「上流工程UMLモデリング」について

浅海先生の最新刊です。遅くなりましたがメモします。

  • モデリングは要求分析から設計に至る段階で何度も行う、ということの意味がわかるようになっています。最初は「業務モデリング」で、現状の業務の流れを図示していくとともに、これをどう変えたいかという図も一緒につくります。そこから「要求モデリング」「システムモデリング」「設計モデリング」と続いていき、それぞれの段階で成果物(モデル)が出来上がってきます。
  • 業務アプリケーションとして規定されるドメイン・モデルは「エンティティ・モデル」「サービス・モデル」「ルール・モデル」の 3 つの要素があります。いきなり Wagby と比較すると、Wagby ではエンティティ・モデルはある程度自由に決められますが、サービス・モデルは定型的なパターンを選択するという形で実現しています。ルール・モデルは Wagby が提供するいくつかの関数をつかった簡単な式は書けますが、それ以上複雑なロジックはカスタマイズ開発ということになります。こういう視点で「Wagby モデリング」を説明するような資料があると SIer には理解しやすいかも知れません。

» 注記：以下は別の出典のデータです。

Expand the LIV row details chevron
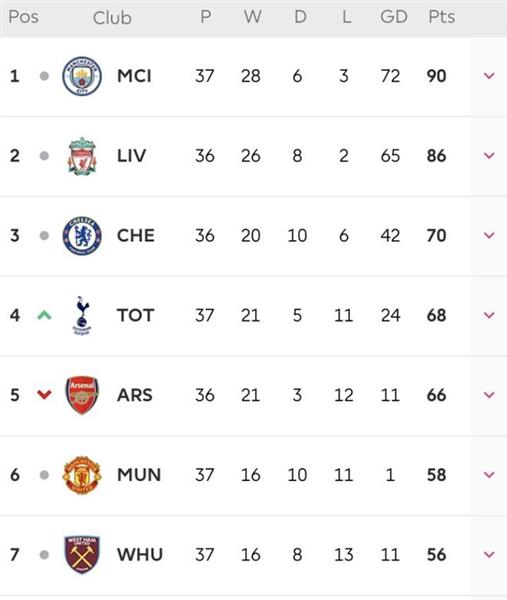Screen dimensions: 507x600 point(489,156)
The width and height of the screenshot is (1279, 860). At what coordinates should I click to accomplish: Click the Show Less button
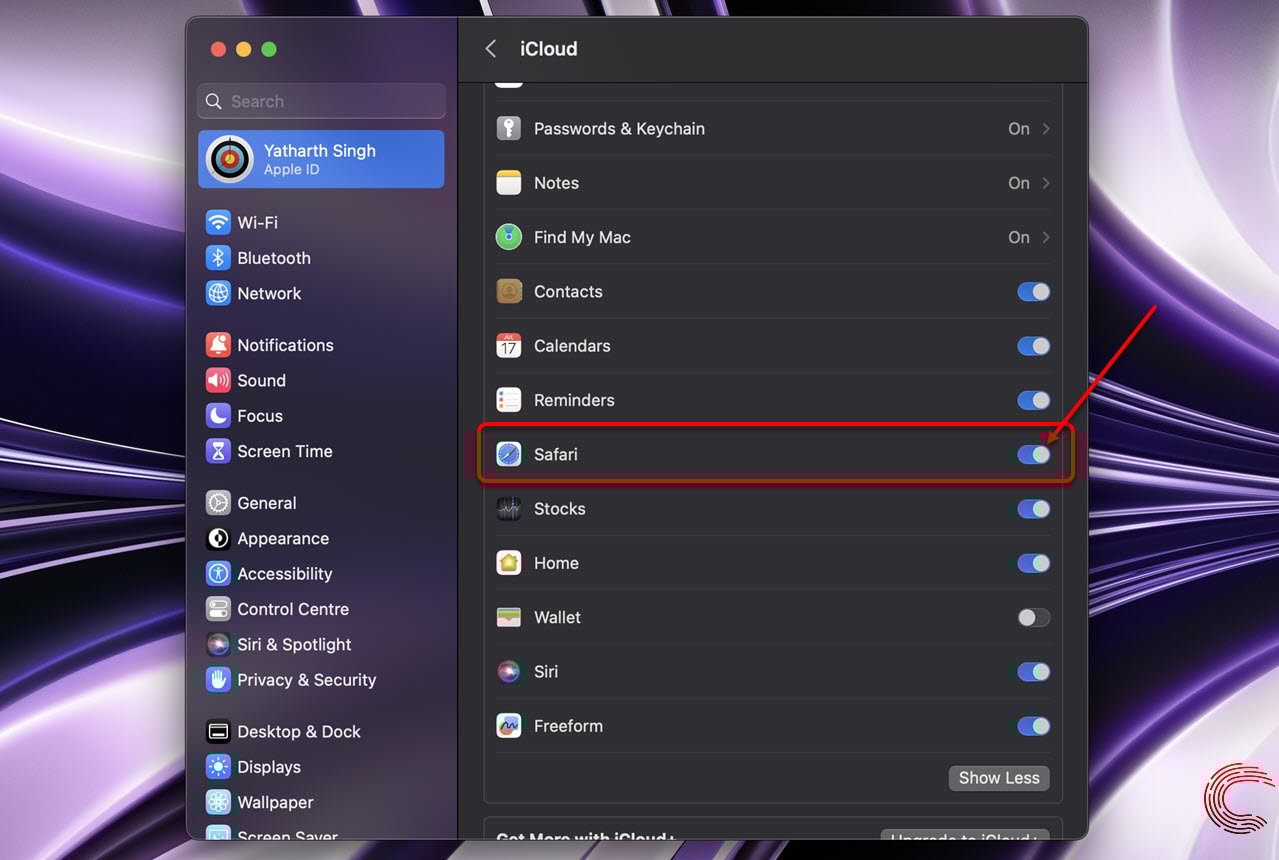998,778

  • 浅海先生が提唱する SimpleModeling では「プレフィックス」が重要です。例えば「商品」を示すエンティティは「DER商品」となっています。DER は "ドメイン・モデル" の "エンティティ" の "リソース" を意味します。よくマスタ系とくくられるデータは "リソース" と呼んでおり、トランザクション系とくくられるデータ(注文伝票など)は "イベント" と呼んでいます。私も リソース/イベント という捉え方が馴染むので、この表現は受け入れやすかったです。

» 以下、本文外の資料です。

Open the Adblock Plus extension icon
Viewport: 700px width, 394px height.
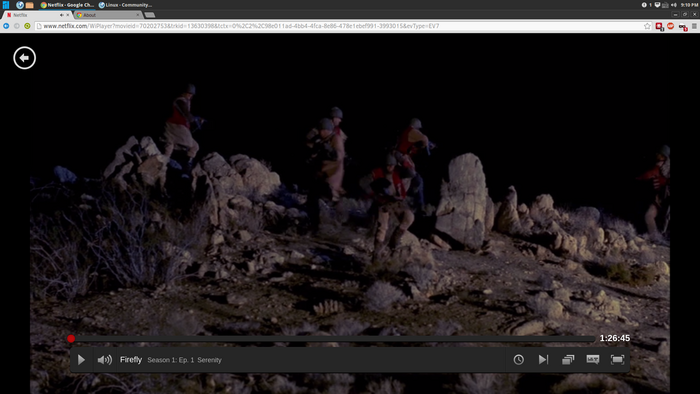671,26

  • 最終的には UML 図まで整理するストーリーですが、そこから Java へ落とし込む実装例の紹介は、わずかです。この点は浅海先生の方で自動生成処理を考えられているようですので、おそらく続刊で語られるのではないかと期待してしまうところ。Java 実装例ではクラス名やメソッド名に日本語を含んでおり、それを推奨していました。Wagbyもそうした方が良いのかどうか、ちょっと悩むところ。